Significantly, the study’s authors concluded that even if a person was an active smoker at the time they started taking their course of DMT, the sooner they quit smoking the more they will benefit from the treatment.
More information Our Disease modifying therapies Choices booklet provides further reading about the different DMT’s that are used to treat MS
In recent times there has been growing evidence of the role that gut health plays in keeping our bodies healthy, but even more importantly, its importance in managing the impact of conditions such as MS. We explain much more about this relationship in our Choices booklet ‘Diet and supplements’
To date, scientific research has found that the toxins contained in cigarette smoke unsettle the gut microbiota balance, helping to induce dysbiosis (18). This can lead to bacteria escaping from the gastrointestinal (GI) tract via the intestinal barrier and leaking into the bloodstream, with the effect being an increase in inflammatory influences on the central nervous system.
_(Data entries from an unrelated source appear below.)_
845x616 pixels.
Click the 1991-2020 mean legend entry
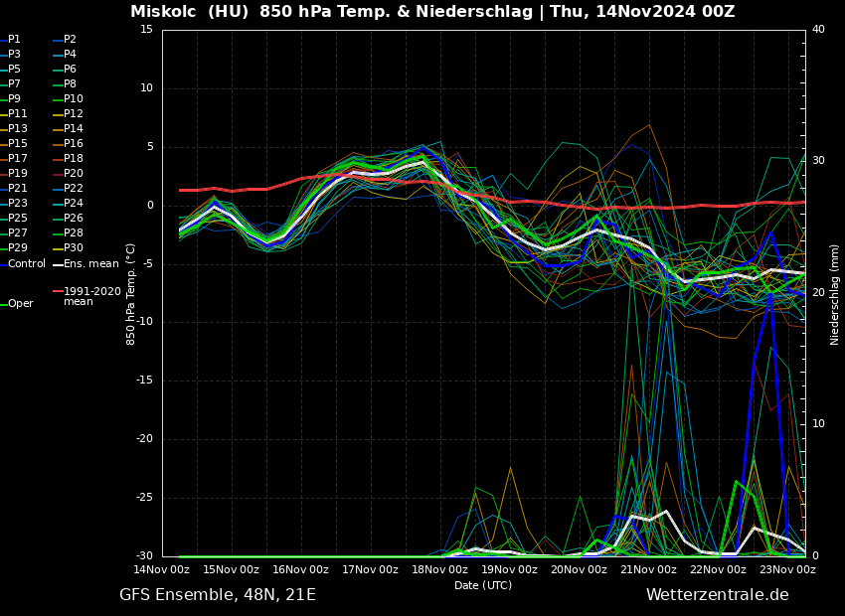(x=91, y=296)
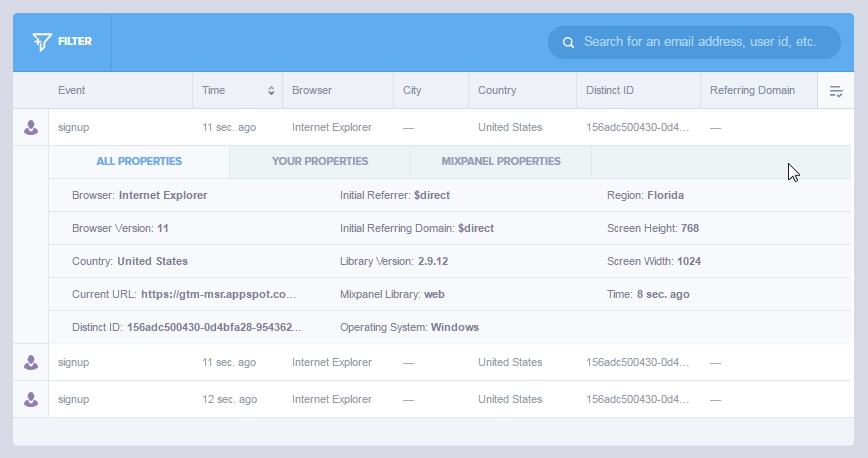Expand the signup event from 12 sec. ago
This screenshot has width=868, height=458.
click(x=433, y=399)
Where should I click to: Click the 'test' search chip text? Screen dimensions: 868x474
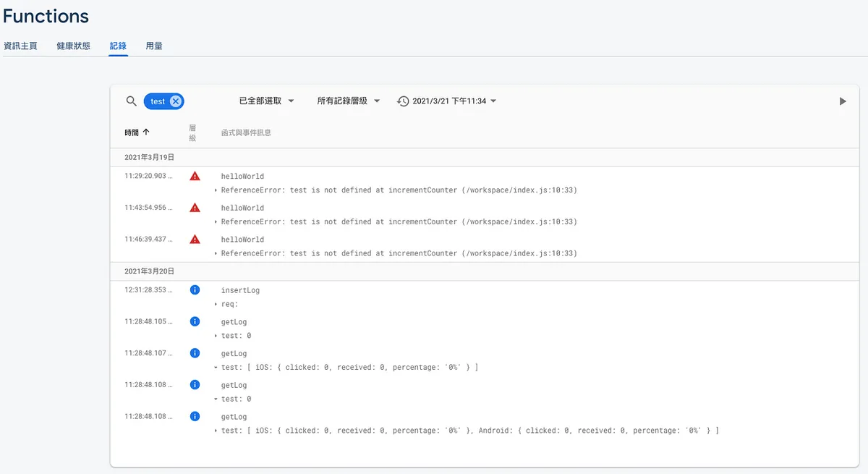(x=158, y=101)
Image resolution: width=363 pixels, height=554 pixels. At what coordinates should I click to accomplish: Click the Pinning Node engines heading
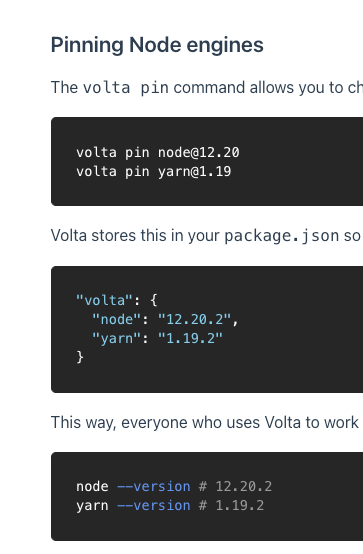157,46
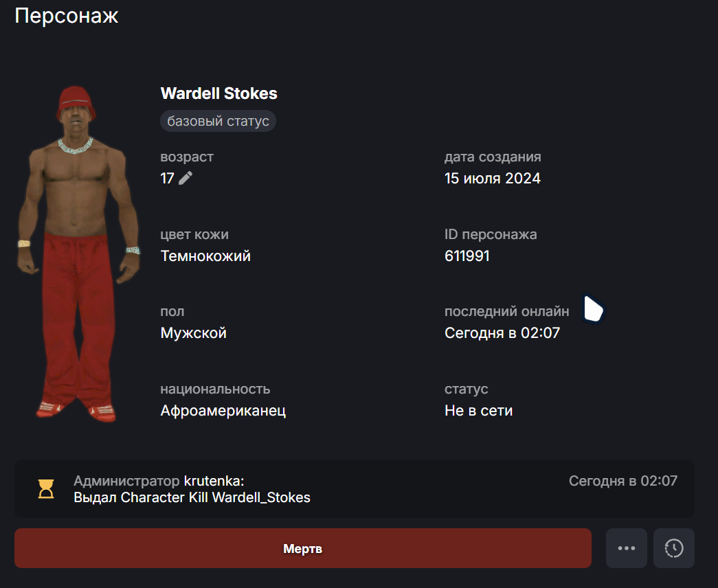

More information Our Diet and supplements Choices booklet provides more information about the link between gut health and MS, plus details of how you can bolster your gut composition.
Although it may be difficult to stop smoking, as we have identified in this booklet, this lifestyle change can lessen your risk of developing MS. If already diagnosed, stopping smoking could help to decrease your risk of disability progression.
Researchers at University College London published a report in 2017 which states that success rates for giving up smoking were at their highest for over a decade. In the first half of 2017, nearly one in five attempts at quitting smoking were successful (19).
It is suggested that some of this success has come from the use of e-cigarettes. In 2019 the Office for National Statistics reported that around 3 million people in the UK regularly used e cigarettes, with approximately half using them as a smoking cessation aid (20).
Whilst e-cigarettes are a relatively safe alternative to smoking tobacco and are highly regulated within the UK to ensure their quality and safety, there are still risks associated with their use. The liquid and vapour that they produce can contain chemicals that are potentially harmful, but on a lower level when compared to levels found within the smoke produced by conventional cigarettes (21).
There are a range of smoking cessation support services based around the UK. These offer access to professionals who are trained in supporting people to quit. Your GP, hospital and local pharmacy will also be happy to advise you on what may be the best course of action to help you stop smoking.
More information If you smoke and want to quit, the NHS Better Health website provides a range of information and advice to help you stop. This includes details about the different methods you can use to quit smoking, where to find localised support and links to their very handy NHS Quit Smoking app.
Quit Your Way Scotland is an advice and support service to help people in Scotland to stop smoking.
Help Me Quit Wales is a multi-lingual smoking cessation service run by Public Health Wales.
Stop Smoking NI was developed by the Public Health Agency to provide smoking cessation support for people based in Northern Ireland.